In any startups we have too many things that need to get done. Whenever we take on a task, we do the best we can to accomplish that task, and we embed repeatable, best practices while doing so. These best practices accumulate and gradually we experience significant improvements in our workflow.
When we face too many urgent tasks, our instincts are to solve them as fast as possible. And when we finish solving them, we feel tired and frustrated, and we want to move on. But if we slow down and resist that fight-then-flight response, we can analyze the issue deeper and come up with repeatable and scalable solutions. For example, let’s say we receive a call from an important customer complaining about a problem they encounter in our mobile application. We discovered that their data sets didn’t match what they should receive due to a software bug. One easy path is to directly update the data records in SQL to what we think is correct so that the customer can quickly get what they want, and we can quickly move on from this issue.

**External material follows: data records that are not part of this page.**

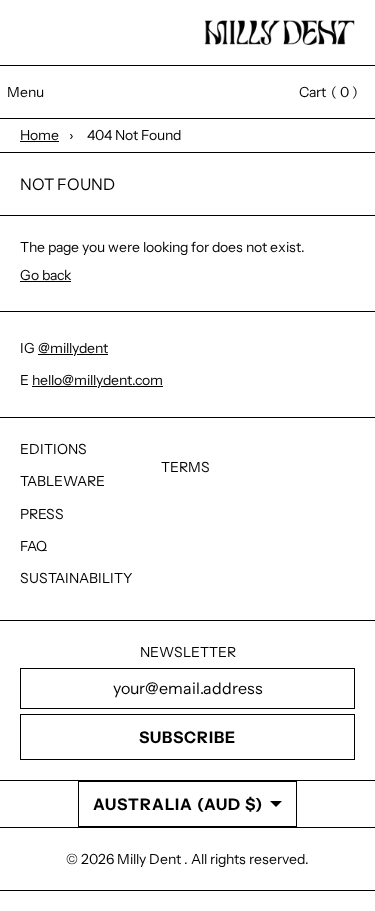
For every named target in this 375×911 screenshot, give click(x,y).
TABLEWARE (62, 481)
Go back (45, 275)
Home (39, 135)
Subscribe (187, 737)
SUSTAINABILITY (76, 578)
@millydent (73, 348)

However, a better practice is to write a script based on API calls to the backend system, and also write tests to verify that the script does exactly what we intend it to do. In this case, writing API-based scripts might be a better practice than writing SQL scripts, because API-based scripts will trigger code path in the backend system and make data changes that are consistent with what the backend system does. In contrast, SQL scripts make one-off data changes that may or may not be consistent with the backend system’s code path. We also write automated tests against API-based scripts so that we know exactly which API calls a script triggers and what response that script is expecting.

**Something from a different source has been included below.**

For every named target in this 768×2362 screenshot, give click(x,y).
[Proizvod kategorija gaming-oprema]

In the example above, taking more time to write testable, API-based scripts is a just-in-time optimization. We optimize the solution and design best practices when we are solving a new problem, and later we repeat that best practice on other similar, urgent tasks.
Another practice on just-in-time optimization is good prioritization, and one way to prioritize is to group urgent tasks by their root causes. A fast-growing startup has a growing customer base yet an immature system and infrastructure. When a major defect happens in the system, it tends to magnify and result in an influx of complaints. When we face a significant influx of customer complaints, it’s important to step back and identify patterns of those complaints: are these complaints sharing a similar root cause? An immature system generally has an 80/20 challenge, which states that 20% of system defects cause 80% of customer complaints. A good thought experiment to identify a 20% defect is to ask: “if this defect is not in the system, how will our customer complaints look?”
For example, suppose many customers complain that they have trouble connecting to our website around the same time. In that case, it’s likely that it all stems from a similar scalability issue, such as available database connections or traffic load balancing. Although at that moment most of us will focus fixing the urgent problem, like manually increasing database throughput, after the urgent issue fix it’s also important to track these symptoms and solutions in a larger context: why do we have database scaling issues, does this issue reflect a general lack of engineering design in our system? After we identify the root cause, we should document it in detail, and prioritize engineering capacity to fix them.
As a group of engineers optimize for urgent tasks together, we need a common understanding of how we want to divide and conquer. When the team is super small, we can just pop in a group chat and ask for help. As the business and organization grow, solving together becomes more complicated. This is because we have different ways of thinking and more systems to support. When a startup is small and has monolithic codebase, most times, an engineer can track down problems in that single codebase and fix it. As more engineers join and more services are built, individuals start to specialize in parts of a big ecosystem, and a production issue might touch multiple services.
A great engineering culture promotes collaboration, and that holds true regardless of a company’s size. What becomes different is how we collaborate as the system size grows, and the number of engineers increases. Existing practices that work for a small number of engineers might not work for a larger crowd. To keep promoting collaboration, we need to keep reinventing ourselves: experiment new ways to work together and not afraid to remove existing ways if they don’t work for us.